Brian L. Gray: They call me Mr. Integrity

Okay. Nobody calls me that. No one’s ever used that word to describe me. I’m pretty sure no one’s taken that much time to analyze and break me down to the level where that word ever comes up. And I’m cool with that.

There’s an old story about a guy who’s telling his psychiatrist that he constantly worries about the way people judge him for being who he is, and the psychiatrist replies, “You’d be surprised to know how little people actually do think of you.”

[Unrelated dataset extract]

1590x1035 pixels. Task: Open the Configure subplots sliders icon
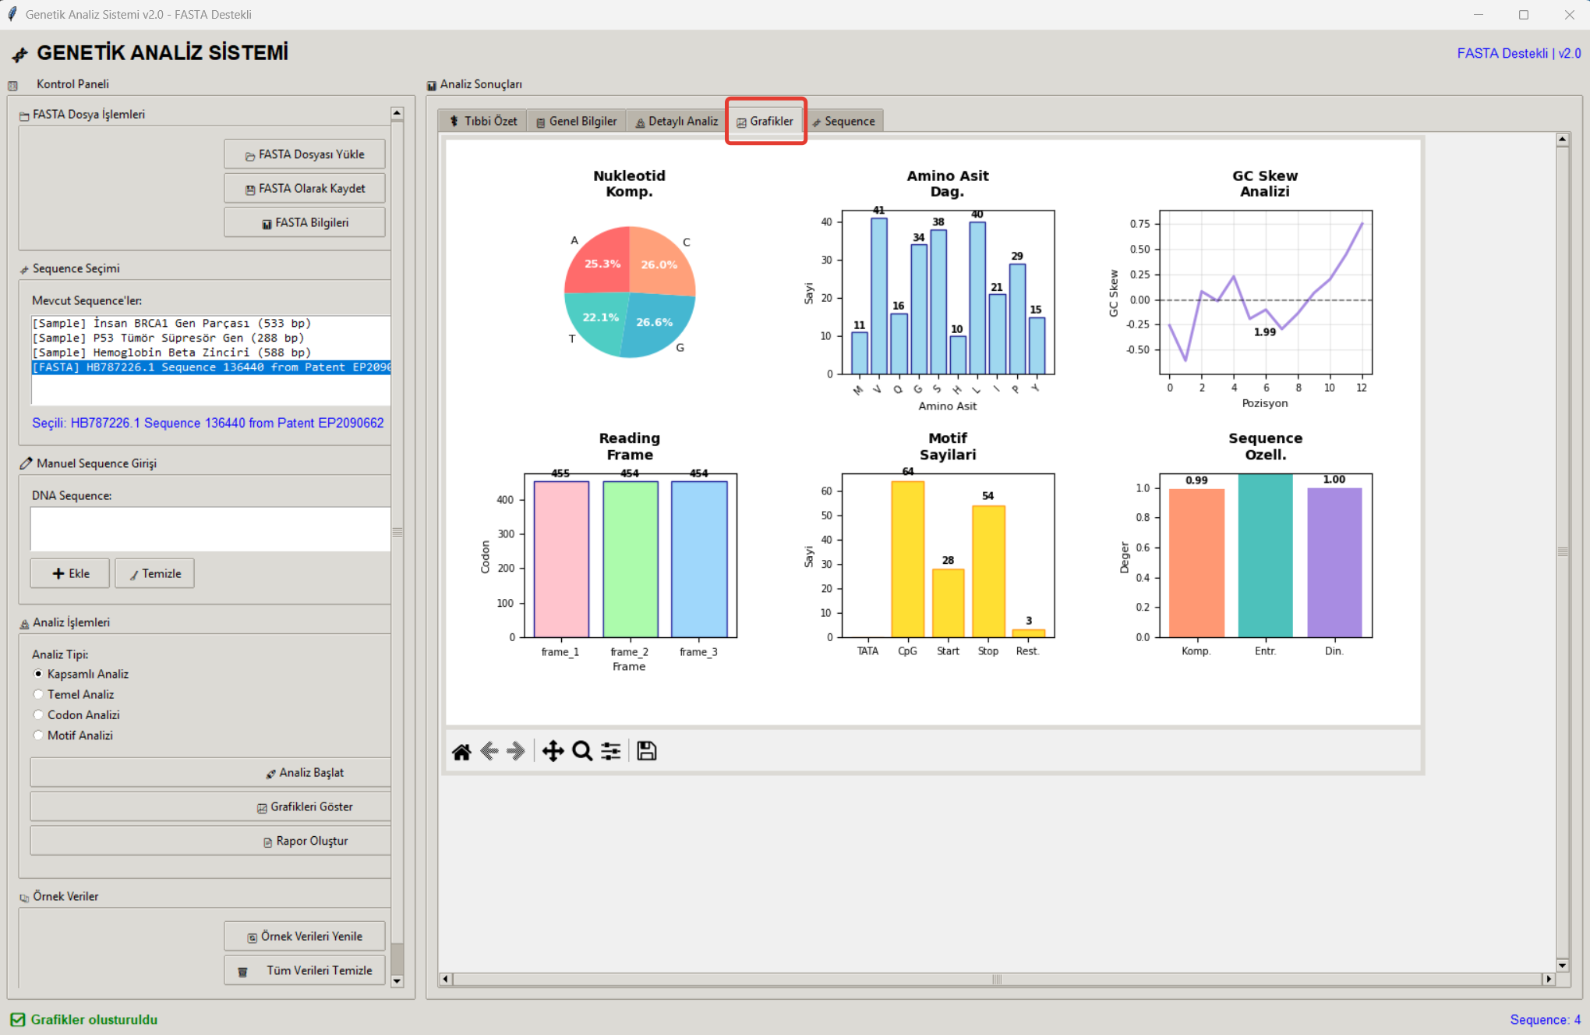tap(611, 751)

Good advice to live by, which is something I try to do. I don’t worry too much about criticism, because people at the end of the day aren’t really that concerned about how or what you’re doing. That’s not to say there’s no compassion in this world, but at the end of the day it’s always up to you to make those life choices. No one but yourself can really get in the way of those decisions. Living comes down to self-will. Self-reliance. Self empowerment. It all comes down to you.

There’s also an old Irish proverb that I carry with me in my every day meanderings – “Sing as if no one were listening. Dance as if no one were watching. Live each day as if it were your last.” Over the years this has become my mantra of sorts. I aim to keep perspective these days. I try to avoid arrogance. When people in crowds I kind of know wave in my direction, I assume there’s someone behind me they’re waving at. I’ve had too many of those awkward moments – high school – where I’ve waved back only to see the person peer my way with surprise and confusion. Then I always get that sad sympathy wave.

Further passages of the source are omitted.